After the cleanup, GITS shifted into ongoing operations. One hundred nineteen categorization rules learned from Logan’s patterns. Six automated jobs running around the clock. Weekly reconciliations that take minutes instead of hours. April’s P&L closed without Logan ever opening QuickBooks.
The honest caveat: QuickBooks’ bank feed disconnected in late April, and Intuit’s bot detection is blocking automated reconnect. Some things still need a human login. It’s a real limitation — and it’s the only one.

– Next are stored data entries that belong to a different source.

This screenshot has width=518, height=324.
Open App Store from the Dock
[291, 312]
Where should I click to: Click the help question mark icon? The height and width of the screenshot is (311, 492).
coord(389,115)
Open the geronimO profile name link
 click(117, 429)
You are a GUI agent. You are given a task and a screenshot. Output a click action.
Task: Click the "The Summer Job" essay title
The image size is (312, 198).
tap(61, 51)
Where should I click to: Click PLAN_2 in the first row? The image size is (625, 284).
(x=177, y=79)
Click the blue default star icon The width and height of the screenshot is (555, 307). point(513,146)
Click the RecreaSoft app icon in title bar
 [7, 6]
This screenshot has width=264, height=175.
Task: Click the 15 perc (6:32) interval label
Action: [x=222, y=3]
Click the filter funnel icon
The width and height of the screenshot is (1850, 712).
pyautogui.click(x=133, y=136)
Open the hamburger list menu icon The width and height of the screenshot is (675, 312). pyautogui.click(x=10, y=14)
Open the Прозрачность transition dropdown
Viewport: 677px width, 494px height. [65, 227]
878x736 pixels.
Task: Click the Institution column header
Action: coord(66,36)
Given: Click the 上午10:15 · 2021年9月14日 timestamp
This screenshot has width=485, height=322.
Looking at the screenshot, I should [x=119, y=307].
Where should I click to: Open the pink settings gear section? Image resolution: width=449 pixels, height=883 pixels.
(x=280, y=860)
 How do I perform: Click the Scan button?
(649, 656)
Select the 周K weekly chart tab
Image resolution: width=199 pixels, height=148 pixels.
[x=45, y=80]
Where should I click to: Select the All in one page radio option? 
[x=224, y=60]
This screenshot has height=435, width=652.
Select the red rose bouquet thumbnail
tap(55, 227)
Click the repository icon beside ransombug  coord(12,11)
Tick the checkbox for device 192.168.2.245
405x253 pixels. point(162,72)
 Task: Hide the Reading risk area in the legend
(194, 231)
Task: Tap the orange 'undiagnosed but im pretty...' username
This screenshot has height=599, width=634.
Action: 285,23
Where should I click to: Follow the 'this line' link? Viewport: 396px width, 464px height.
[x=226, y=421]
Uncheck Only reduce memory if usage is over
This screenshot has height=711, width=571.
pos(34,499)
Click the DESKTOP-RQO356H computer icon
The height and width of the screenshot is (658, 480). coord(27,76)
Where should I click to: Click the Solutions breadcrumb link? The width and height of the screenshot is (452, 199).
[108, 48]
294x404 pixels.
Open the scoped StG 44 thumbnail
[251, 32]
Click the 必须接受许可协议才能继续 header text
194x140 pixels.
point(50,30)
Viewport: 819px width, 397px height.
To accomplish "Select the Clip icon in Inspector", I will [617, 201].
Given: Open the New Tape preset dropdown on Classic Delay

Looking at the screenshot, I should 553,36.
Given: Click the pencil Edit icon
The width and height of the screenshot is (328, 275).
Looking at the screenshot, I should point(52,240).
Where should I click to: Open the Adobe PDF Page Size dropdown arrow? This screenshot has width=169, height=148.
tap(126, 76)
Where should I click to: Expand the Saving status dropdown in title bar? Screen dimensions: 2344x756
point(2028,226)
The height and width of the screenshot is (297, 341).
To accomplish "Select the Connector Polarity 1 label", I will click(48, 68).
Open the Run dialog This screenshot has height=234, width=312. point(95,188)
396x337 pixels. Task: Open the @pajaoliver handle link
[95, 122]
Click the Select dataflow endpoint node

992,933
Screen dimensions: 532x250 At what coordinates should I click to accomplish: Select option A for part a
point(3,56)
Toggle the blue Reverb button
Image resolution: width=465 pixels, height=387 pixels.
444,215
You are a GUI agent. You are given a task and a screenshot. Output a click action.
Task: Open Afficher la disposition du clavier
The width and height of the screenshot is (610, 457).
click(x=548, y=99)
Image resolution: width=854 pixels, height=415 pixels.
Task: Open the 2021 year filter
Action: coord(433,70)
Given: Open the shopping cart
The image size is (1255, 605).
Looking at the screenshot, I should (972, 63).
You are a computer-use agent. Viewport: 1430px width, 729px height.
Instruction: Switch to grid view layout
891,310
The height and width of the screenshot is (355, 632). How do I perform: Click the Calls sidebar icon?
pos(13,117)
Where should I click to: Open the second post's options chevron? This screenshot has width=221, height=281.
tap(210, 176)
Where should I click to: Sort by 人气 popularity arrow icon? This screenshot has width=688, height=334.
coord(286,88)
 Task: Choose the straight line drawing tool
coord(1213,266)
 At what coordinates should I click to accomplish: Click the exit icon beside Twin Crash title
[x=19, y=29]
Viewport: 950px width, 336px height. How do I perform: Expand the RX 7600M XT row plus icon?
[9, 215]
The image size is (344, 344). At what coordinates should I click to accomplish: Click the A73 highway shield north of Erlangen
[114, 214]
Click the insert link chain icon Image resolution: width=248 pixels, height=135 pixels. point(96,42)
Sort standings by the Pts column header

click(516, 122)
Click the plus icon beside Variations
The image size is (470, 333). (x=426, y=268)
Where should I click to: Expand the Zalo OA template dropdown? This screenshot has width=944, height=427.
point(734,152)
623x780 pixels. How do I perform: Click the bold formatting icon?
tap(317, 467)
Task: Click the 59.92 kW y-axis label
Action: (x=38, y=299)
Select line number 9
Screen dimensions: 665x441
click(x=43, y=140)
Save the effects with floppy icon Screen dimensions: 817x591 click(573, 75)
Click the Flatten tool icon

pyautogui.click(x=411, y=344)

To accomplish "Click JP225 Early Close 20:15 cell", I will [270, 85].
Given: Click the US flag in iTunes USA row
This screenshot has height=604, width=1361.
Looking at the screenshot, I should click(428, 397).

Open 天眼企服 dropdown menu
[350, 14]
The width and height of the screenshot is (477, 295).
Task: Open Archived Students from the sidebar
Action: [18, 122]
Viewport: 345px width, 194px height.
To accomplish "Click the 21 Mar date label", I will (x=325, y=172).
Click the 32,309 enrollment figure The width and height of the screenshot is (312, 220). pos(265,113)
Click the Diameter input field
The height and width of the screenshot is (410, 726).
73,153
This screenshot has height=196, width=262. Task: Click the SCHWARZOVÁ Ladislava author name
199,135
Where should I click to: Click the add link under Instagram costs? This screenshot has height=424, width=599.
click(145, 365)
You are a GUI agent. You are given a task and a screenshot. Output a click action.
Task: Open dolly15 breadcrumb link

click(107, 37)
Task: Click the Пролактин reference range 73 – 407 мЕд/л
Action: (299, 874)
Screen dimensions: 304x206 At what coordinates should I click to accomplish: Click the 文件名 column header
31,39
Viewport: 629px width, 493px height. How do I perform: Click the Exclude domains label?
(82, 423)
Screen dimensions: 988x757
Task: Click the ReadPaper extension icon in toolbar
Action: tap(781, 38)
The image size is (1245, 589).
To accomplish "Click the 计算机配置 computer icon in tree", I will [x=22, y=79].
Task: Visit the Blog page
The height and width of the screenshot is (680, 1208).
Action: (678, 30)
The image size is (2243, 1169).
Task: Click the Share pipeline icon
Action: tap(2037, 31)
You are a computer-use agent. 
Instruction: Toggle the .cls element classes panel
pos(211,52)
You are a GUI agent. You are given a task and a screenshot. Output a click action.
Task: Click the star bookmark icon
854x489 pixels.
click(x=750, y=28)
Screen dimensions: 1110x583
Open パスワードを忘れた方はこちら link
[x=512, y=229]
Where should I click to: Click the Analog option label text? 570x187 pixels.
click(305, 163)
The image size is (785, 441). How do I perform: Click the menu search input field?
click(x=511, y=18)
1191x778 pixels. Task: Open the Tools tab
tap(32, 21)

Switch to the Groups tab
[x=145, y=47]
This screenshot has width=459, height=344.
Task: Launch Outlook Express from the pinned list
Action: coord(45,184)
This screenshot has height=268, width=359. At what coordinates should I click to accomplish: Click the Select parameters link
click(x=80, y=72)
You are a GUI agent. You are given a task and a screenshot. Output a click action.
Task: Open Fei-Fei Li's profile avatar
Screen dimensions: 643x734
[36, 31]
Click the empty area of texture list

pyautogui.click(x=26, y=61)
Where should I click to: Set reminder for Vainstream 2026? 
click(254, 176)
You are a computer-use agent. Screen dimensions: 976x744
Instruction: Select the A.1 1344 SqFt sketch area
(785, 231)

The system works so well that we’re honest about where it doesn’t yet.
The books went from years of accumulated errors and a fired bookkeeper to a clean, reconciled, automated system in about six weeks. Since then, operations have been running on their own: 75–85% of weekly transactions resolved without human touch, a full P&L closed autonomously, and Logan freed from the back office he never wanted to run.
“The books went from years of accumulated errors and a fired bookkeeper to a clean, reconciled, automated system in about six weeks. That’s the proof.”